■ Exercise prompt
Find the lines in the records that carry the word "dimensions". Copy each one.

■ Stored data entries
* * * * * * * * *

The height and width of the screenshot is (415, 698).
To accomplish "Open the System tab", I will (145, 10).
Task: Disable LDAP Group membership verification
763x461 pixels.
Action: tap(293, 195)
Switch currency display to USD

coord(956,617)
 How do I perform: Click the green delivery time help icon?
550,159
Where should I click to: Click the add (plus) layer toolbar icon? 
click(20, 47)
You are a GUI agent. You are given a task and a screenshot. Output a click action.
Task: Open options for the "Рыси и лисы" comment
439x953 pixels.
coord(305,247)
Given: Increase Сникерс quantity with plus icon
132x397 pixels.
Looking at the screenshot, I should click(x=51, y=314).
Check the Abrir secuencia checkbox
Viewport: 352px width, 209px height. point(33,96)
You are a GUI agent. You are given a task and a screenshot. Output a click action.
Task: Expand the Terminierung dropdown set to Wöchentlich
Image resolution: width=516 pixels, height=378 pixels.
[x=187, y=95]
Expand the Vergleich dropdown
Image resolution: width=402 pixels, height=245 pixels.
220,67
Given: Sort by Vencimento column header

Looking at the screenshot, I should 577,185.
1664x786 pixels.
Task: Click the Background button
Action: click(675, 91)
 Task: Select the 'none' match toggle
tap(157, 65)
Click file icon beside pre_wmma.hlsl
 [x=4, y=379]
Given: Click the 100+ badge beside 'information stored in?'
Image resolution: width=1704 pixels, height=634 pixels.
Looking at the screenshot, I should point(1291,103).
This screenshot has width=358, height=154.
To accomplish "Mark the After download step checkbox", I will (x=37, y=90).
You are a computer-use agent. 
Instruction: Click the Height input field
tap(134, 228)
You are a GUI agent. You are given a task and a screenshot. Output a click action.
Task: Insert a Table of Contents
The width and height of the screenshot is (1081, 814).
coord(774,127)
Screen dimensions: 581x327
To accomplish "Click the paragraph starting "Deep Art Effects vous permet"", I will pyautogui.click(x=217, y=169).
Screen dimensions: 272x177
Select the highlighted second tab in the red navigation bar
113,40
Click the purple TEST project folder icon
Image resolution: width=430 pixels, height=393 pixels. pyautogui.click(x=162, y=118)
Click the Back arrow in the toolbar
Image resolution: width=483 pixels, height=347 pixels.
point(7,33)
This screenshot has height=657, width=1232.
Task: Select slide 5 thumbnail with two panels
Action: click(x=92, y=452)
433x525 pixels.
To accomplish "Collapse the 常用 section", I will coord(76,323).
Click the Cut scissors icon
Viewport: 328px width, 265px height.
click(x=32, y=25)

* * * * * * * * *

■ Result for this exercise
Screen dimensions: 581x327
Screen dimensions: 272x177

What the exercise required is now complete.